O que o cinema dá às comunidades indígenas, diz Cíntia, é uma “eloquência política, estética, filosófica, que nos permite aceder directamente a um diálogo com elas”. Aqui “não é a voz do antropólogo ou do ocidental, é a própria forma deles contarem uma história, com toda uma tradição pictórica que é diferente”. 

E a história que é urgente contar é a de como o mundo índio está ameaçado. Diz João Salaviza: “Não consigo pôr-me no lugar de um descobridor do século XVI ou de um antropólogo dos anos 20 a chegar a uma aldeia krahô e a pensar, se calhar, noutras coisas.”. Hoje, “cada vez mais percebemos que vivemos uma catástrofe natural, não há como ser negacionista, o ecossistema está à beira de explodir”.

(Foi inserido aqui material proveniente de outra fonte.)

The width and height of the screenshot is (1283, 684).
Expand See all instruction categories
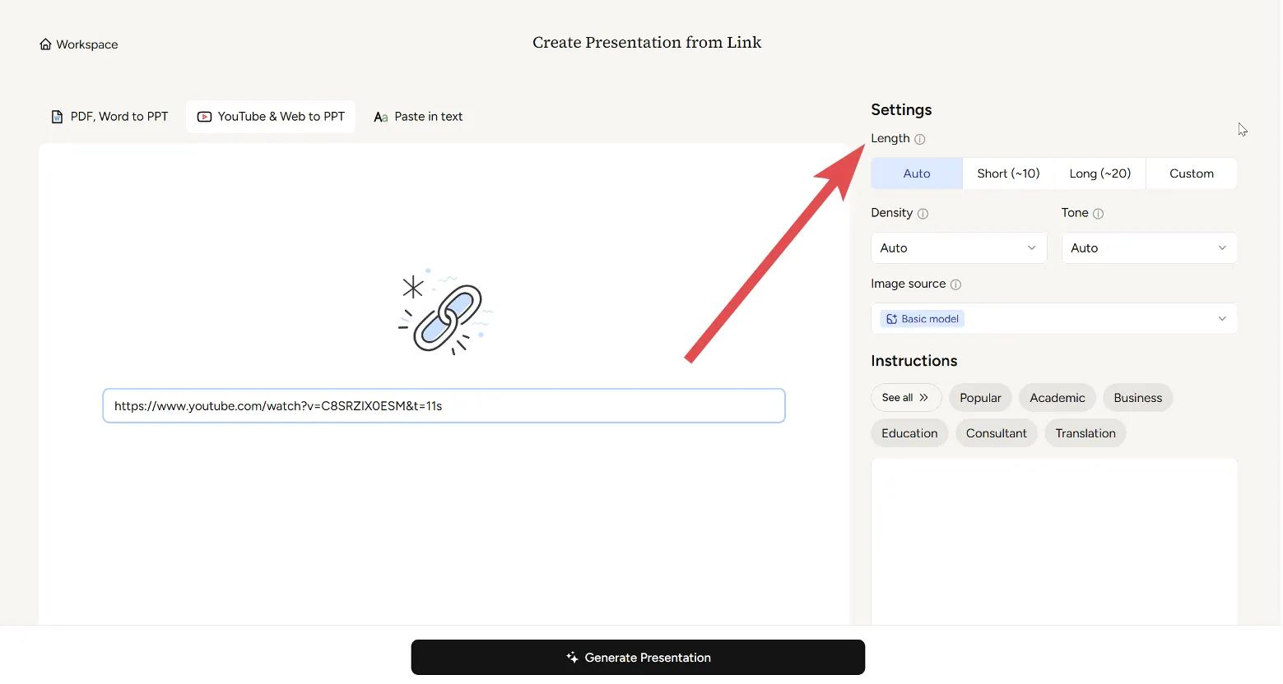[905, 398]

Na sua música, Caetano Veloso fala de um índio que “descerá de uma estrela colorida, brilhante”, “depois de exterminada a última nação indígena” e revelará algo que “surpreenderá a todos/não por ser exótico/Mas pelo facto de poder ter sempre estado oculto/Quando terá sido o óbvio.” Poderá o cinema – o deles, o nosso – ajudar-nos a ver o óbvio antes do extermínio da última nação indígena?

Notícia corrigida às 12h para incluir informação sobre a Mostra Ameríndia.